Testimony on the health care workforce
Testimony of Anne Goldman of the Federation of Nurses/UFT submitted before the Assembly Committees on Health, Mental Health, People with Disabilities, Higher Education and Labor
Good morning. My name is Anne Goldman, and I am the vice president for non-DOE members of the United Federation of Teachers and the head of the Federation of Nurses/UFT. On behalf of the union’s more than 190,000 members, I want to thank the Assembly Committees on Health, Mental Health, People with Disabilities, Higher Education, and Labor for hosting today’s public hearing on the status of our health care workforce. We thank you for the chance to discuss attrition and vacancy rates, worker wellness, training, education, and workplace conditions for our nurses.
To become a nurse is to dedicate your life to the holistic well-being of your patients. Nurses care for our most vulnerable individuals in their times of greatest need, treating them with kindness and respect. Yet we do not treat our nurses with the dignity and working conditions that they deserve. This must change.
We need transparency surrounding the attrition and vacancy rates of nurses. Staffing has become a numbers game. Hospitals announce their new hires but fail to share the number of nurses they have lost to attrition and resignations. There is no complementary exchange of workers in the nursing field, leading to chronic staffing shortages that harm patients and nurses alike. According to records kept by the Federation of Nurses/UFT, NYU Langone–Brooklyn hired 108 new nurses between January 1 and June 30, 2023, while 71 nurses resigned. Hospitals attempt to remedy these staffing shortages by hiring nonunion per diem and travel nurses, but without being fully acclimated to the hospital, these individuals cannot provide the same care as full-time staff nurses. These workers are meant to effectively support the permanent workforce, not replace it. As it stands, the hospitals’ use of per diem and travel nurses is entirely inappropriate.
We must also examine what leads to high attrition rates amongst nurses. A significant contributing factor is that we are failing to prepare our nurses for the realities of the workforce. Our nurses are thrown into the highest-risk departments, such as the emergency department and the intensive care unit, with limited support and minimal training. The process of transitioning from the classroom – which was virtual for many – to the bedsides of a multicultural, multilingual patient population requires guidance and mentorship. However, nurses receive a bare-bones two-week training, down from a previous six- to eight-week orientation, while balancing as many as seven patients. They have limited interactions with their preceptors, who are too busy to answer questions due to short staffing. They are then expected to exercise sound clinical reasoning and judgment with no bedside experience. If they misstep, they are met with punitive action and blame, which discourages many nurses from remaining in the profession. We must begin placing our newest nurses in lower-intensity units, such as the medical/surgical unit, for their first year of work.
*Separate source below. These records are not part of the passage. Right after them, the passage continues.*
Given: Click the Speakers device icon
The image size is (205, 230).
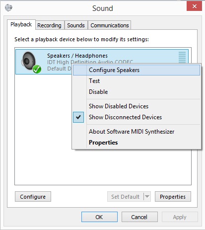Looking at the screenshot, I should click(x=28, y=61).
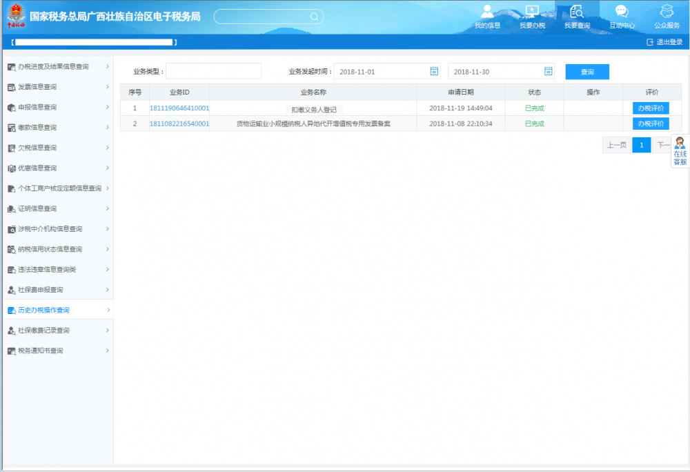Image resolution: width=690 pixels, height=472 pixels.
Task: Open 社保费申报查询 sidebar item
Action: (40, 290)
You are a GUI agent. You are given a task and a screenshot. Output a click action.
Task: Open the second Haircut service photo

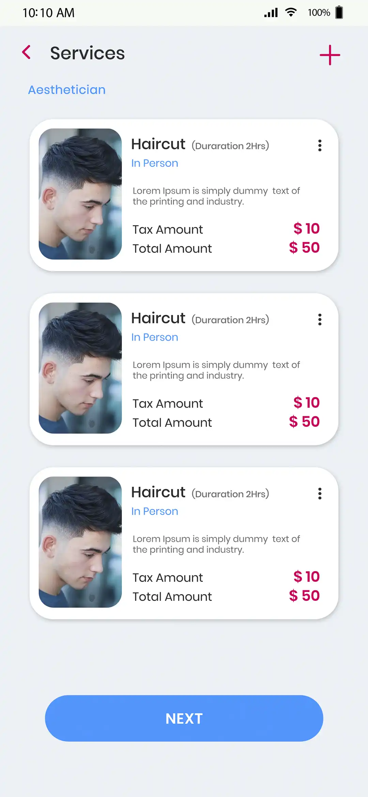click(x=80, y=368)

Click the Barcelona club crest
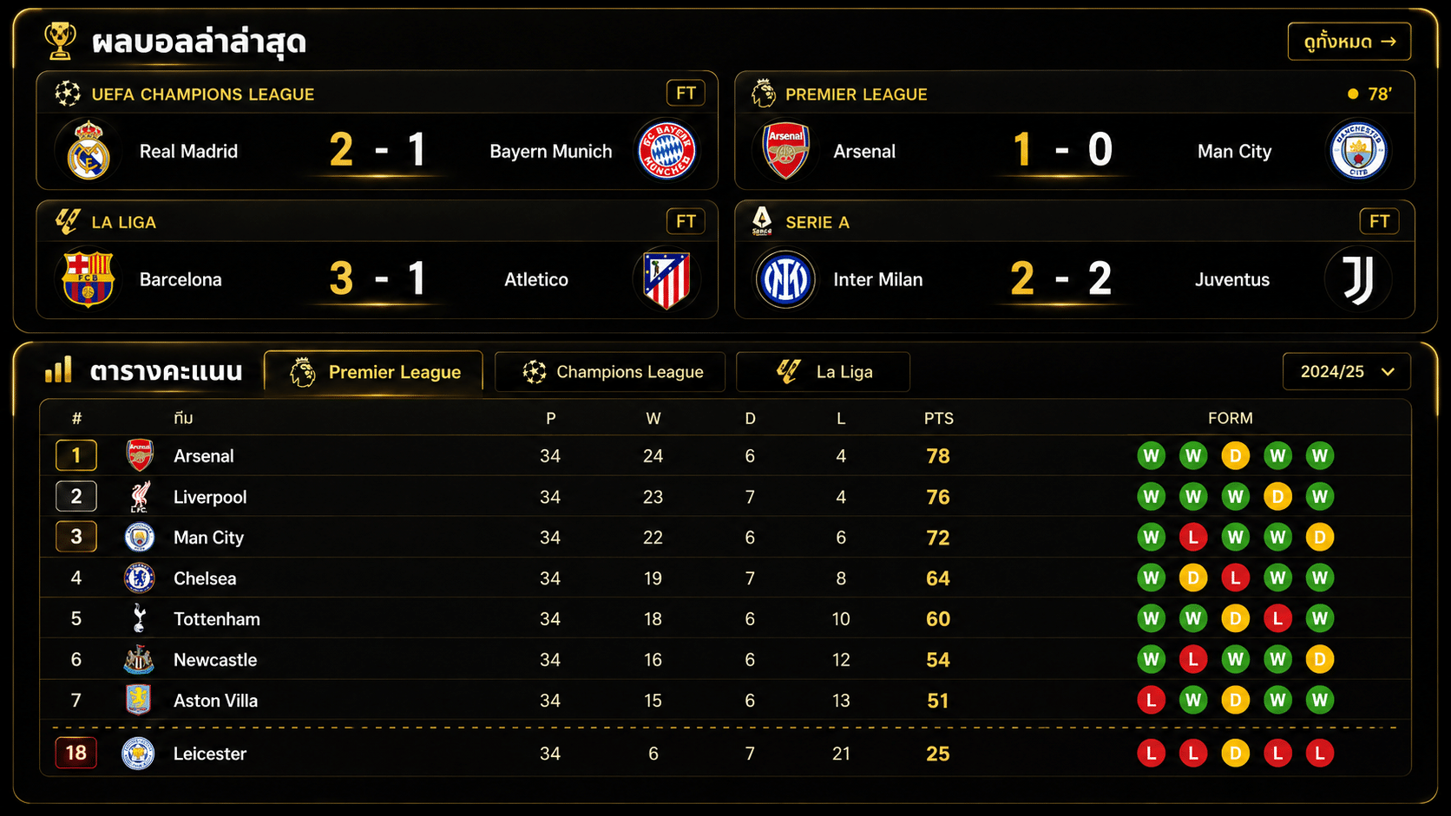tap(89, 279)
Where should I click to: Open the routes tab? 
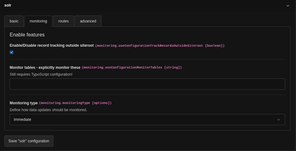coord(63,21)

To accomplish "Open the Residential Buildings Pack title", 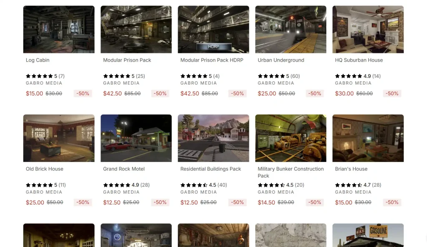I will tap(211, 169).
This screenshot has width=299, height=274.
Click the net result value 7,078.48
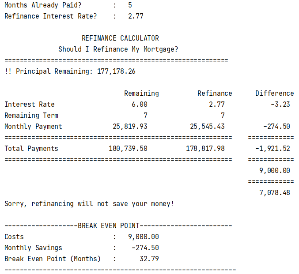(275, 193)
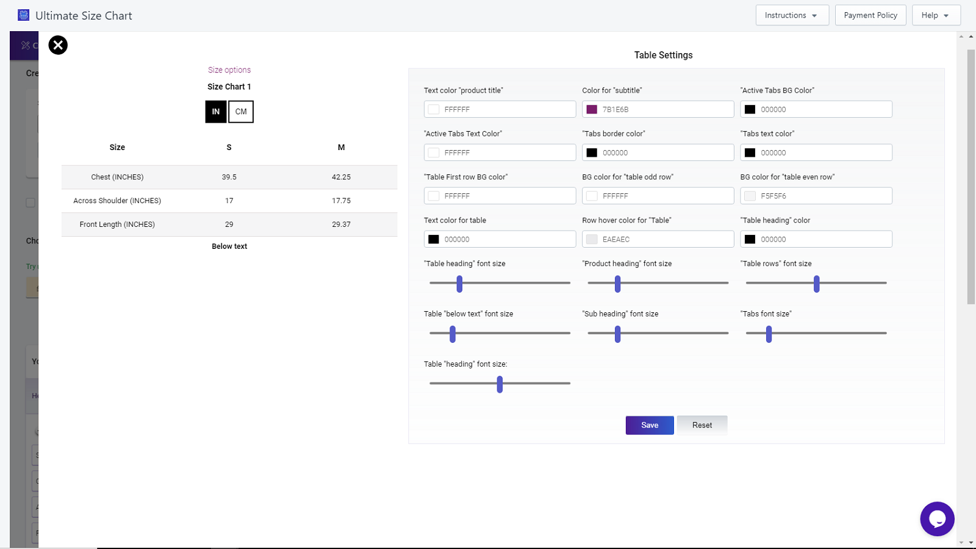Expand the Help dropdown menu

[x=936, y=15]
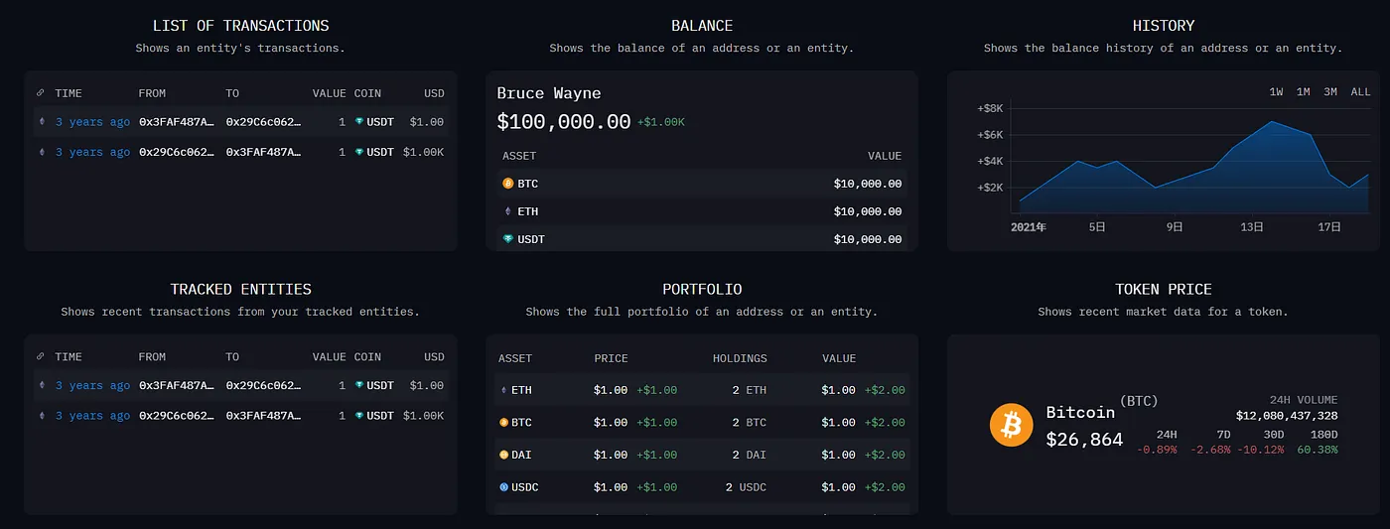Select the 1W history range

point(1276,91)
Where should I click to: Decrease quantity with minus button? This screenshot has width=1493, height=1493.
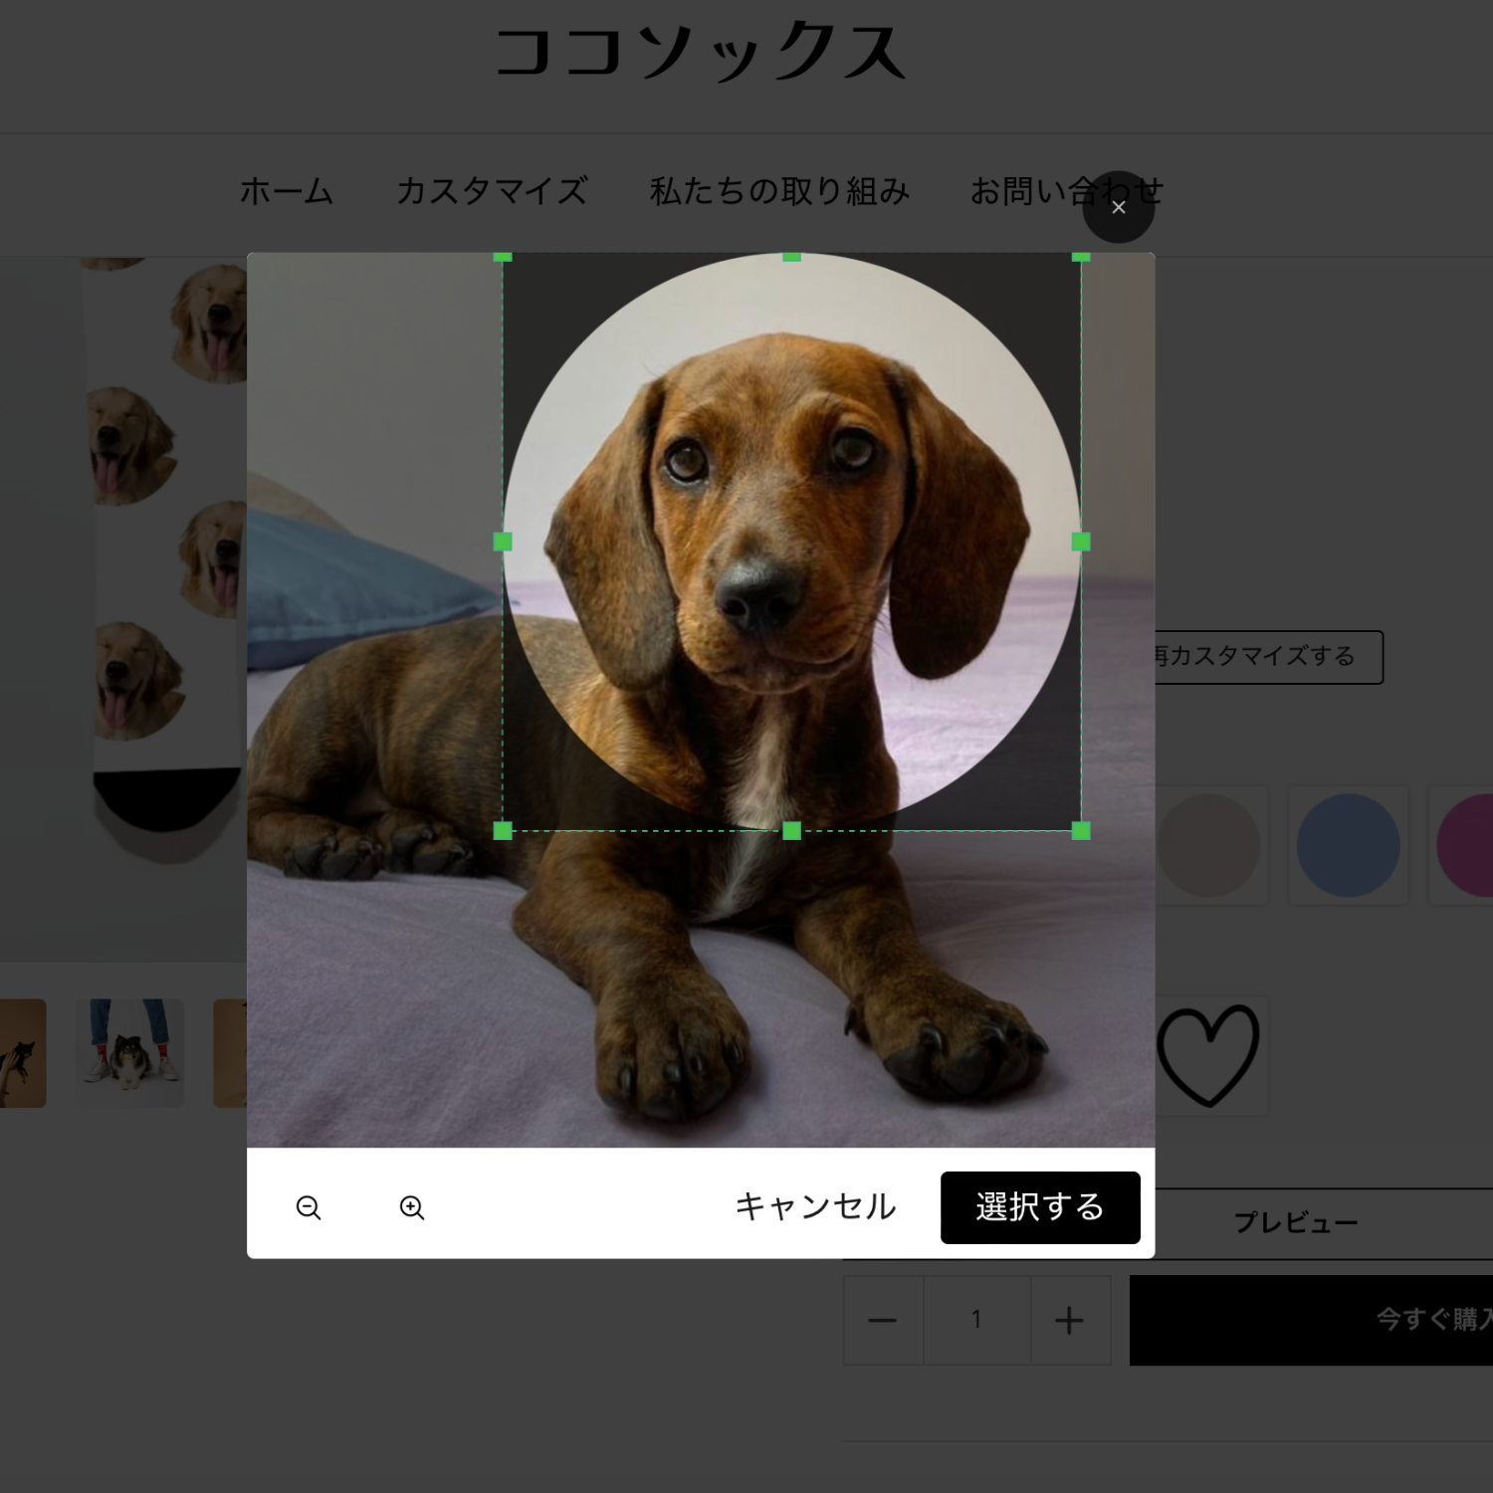point(883,1321)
This lower risk setting, coupled with safe staffing ratios that enable preceptors to be mentors, will create safe, supportive transitions in the workforce.
The training provided to our nurses must also include strategies to cope with the challenges that come with the job. Our nurses are frontline workers who experience deeply sad and traumatic things every day. However, there is no preventative mental health care for them. We wait until they are on the brink of collapse and burnout prior to stepping in. And, when nurses finally do reach collapse, it is other nurses who pick them up. At NYU, this work is done by the Lavender Response Team, which is composed of nurses who deliver emotional support to their peers. To respond to their fellow nurses, members of the Lavender Team must hand their own patients off to another overworked nurse and rush to the rescue of their colleagues. We must employ additional staff members who are responsible for delivering mental health care services to nurses, and this care must start from the moment we hire nurses through the end of their careers so that we break the cycle of intervening after it’s too late. In addition, we need to develop resources, including helplines, that are available and targeted to non-bedside nurses and ensure that sessions are accessible to nurses at times when they are not required on the floors.
Finally, we need to fix the work environment, not just the workers. This starts with better management in hospitals, and we need nurses leading nurses. When you work with a leader you believe in and who understands the most challenging and most rewarding aspects of your job, you are more likely to want to do your job and to do it well. Additionally, a leader who knows what a safe workplace should look like will fight back against threats to that safety. At NYU Langone–Brooklyn, management violated safe-staffing laws 47 times between May and August 2022. The UFT fought back and won an arbitration that ruled that for each missing nurse, the hospital is required to split the average nurse’s shift salary among the nurses who worked that shift. Since the implementation of the safe-staffing law, the hospital has continued to violate the statutory and contractual unit ratios, despite the 200 violations, which are still under investigation, that were filed with the New York State Department of Health. Placing nurses in management roles would not only reinvigorate and retain our nurses, but it would also help to prevent gross violations of safety laws.
The day will come when each one of us has a loved one in the hospital. When that day comes, I guarantee we will want the best care for them. However, without safe staffing, adequate training and strong managerial support, our nurses will not be able to provide that. We thank you again for grappling with these issues, and we offer our ongoing guidance as you strive to maintain a strong health care workforce.